When I wrote my book Workship, I wrote it for all Christians who work, who feel that God was not interested in what they do for the majority of their lives, unless they happen to share the gospel with a co-worker.
On Saturday I was speaking with two women about my book, and they immediately responded by saying they talk about Jesus when they can but it is difficult in their workplace.
They had immediately fallen into the error that the only way to worship God with your work is via evangelism.
I tried to affirm them in their jobs, thanking them for their role in God's sustaining and compassionate work. I sensed a disconnect still.
It struck me that it was really difficult for them to imagine that there was any value in their work; any value to God or to the church.
I wish they would read the book!
It helped to explain to me why it is women in particular who have valued my book.
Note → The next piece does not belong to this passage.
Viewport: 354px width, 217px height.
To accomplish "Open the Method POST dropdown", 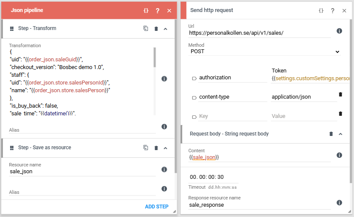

It has resonated with women because in church they not only have to contend with the belief that the only activity God is interested in is prayer, Bible, church and evangelism; they also have to put up with the church idolatry of motherhood: that women's value is determined by our ability to fall pregnant and bear children.
The women in our churches often feel insignificant and marginalised in carrying out the great plan of God in the world.
The women who have read my book suddenly see how all their roles and all their working — paid and unpaid — fit into the big story of God.
They look around themselves with new eyes, seeing God at work, at their work, and partner with him in the great gospel project of redeeming every nook and cranny of their world.